__Text shown__.
(begin)
The following are takeaways from the chapter entitled “Why you need to care about emerging HR technology”:
Organizations will need to decide at what point the benefits of adopting new technologies outweigh the risks.
“As technology becomes more commonly adopted in any area, the higher levels of value achieved by early adopters start to decrease, and ultimately not having the technology begins to cost an organization,” writes Harris. She explains that every company must move forward if it is to survive and thrive, even when adopting new technology can be intimidating. “As an HR or IT professional, being prepared and ready for that step makes you more valuable to your organization and offers more options if your role is impacted by the new technology,” she writes.
Technology itself becomes less important than how it is connected to the broader work environment, and how information is captured, shared and ultimately categorized for future learning algorithms.
In an example, Harris compares artificial intelligence to “a young child who can understand patterns but has only limited judgment.” Like a human who was raised with information and experiences from other human beings, AI systems are just as susceptible to biases, making unwise decisions and acting as blind to human behavior as regular people. They can do these things as we do, she writes, “but 100 times faster.”
That said, AI’s ability to read and process data faster than a human being “has the potential to improve our lives exponentially when applied to health, workforce and economic challenges,” she writes.
(end)
__Information shown__.
(begin)
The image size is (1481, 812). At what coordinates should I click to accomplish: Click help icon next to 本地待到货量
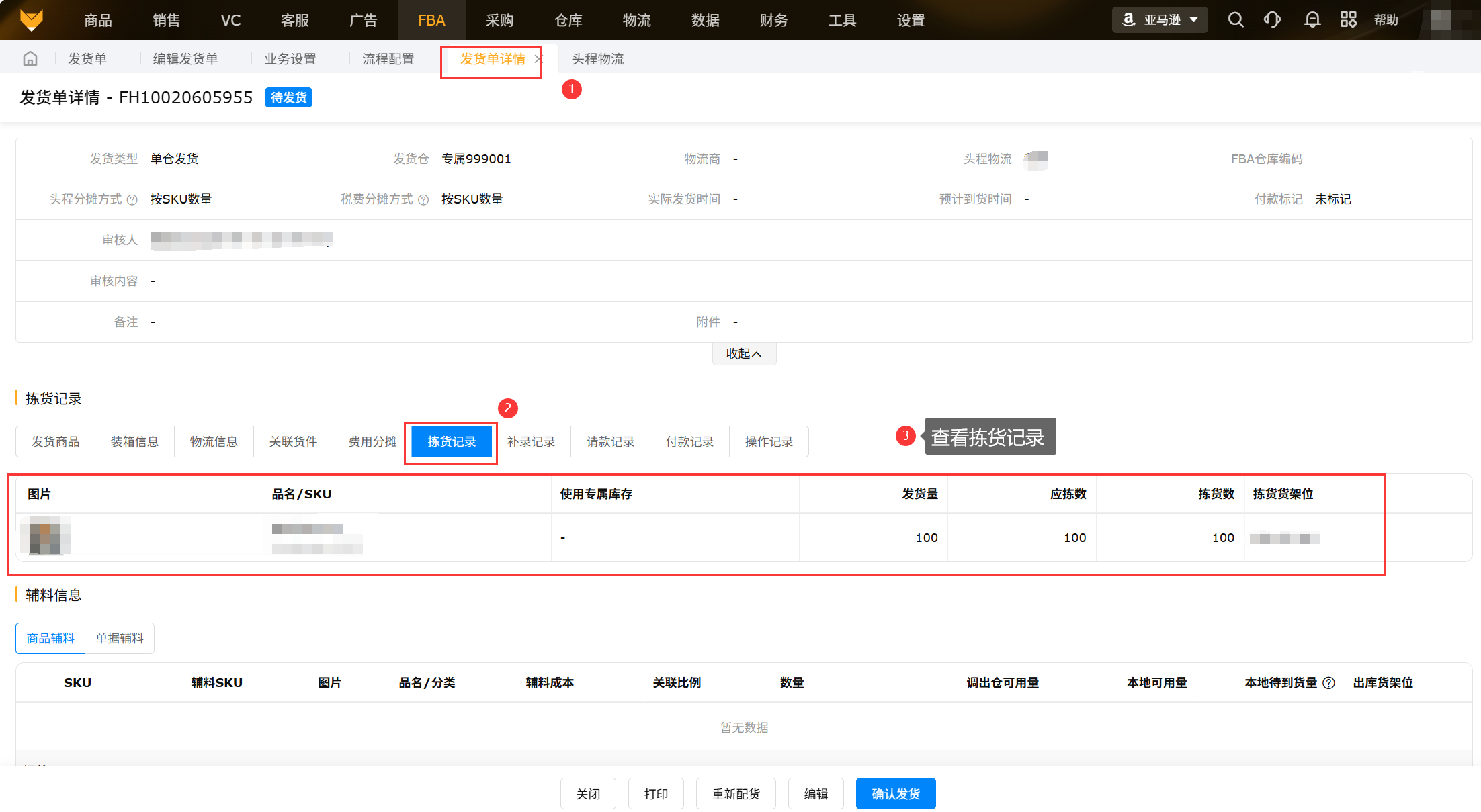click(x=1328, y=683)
(end)
__Directions__.
(a) In the takeaways on emerging HR technology, what does Harris compare artificial intelligence to?
(b) Continue the takeaways on emerging HR technology from where they stop.

__Expected answers__.
(a) A young child who can understand patterns but has only limited judgment.

(b)
Employees are accustomed to engaging with personal technology and expect the same from their company’s enterprise systems.
Although the consumerization of technology has been around since the evolution of the app generation, Harris acknowledges that it is fairly new to HR. This can cause disruptions in the workplace.
“For the workforce, our personal lives have become more integrated with our work lives, illustrating the point that when HR technology works at its best, it provides the framework through which balance can be achieved for everyone,” writes Harris.
This merging of personal and professional technologies brings HR tech to a true turning point. Harris warns that cost savings and ease of use will not be the mark of a successful tech rollout; instead, HR should look to “value creation and workforce experiences” as outcomes.
She writes, “In this new world, transparency will be expected and yet trust is paramount—and the responsibility for enterprise communications may fall to tomorrow’s HR technology environments.”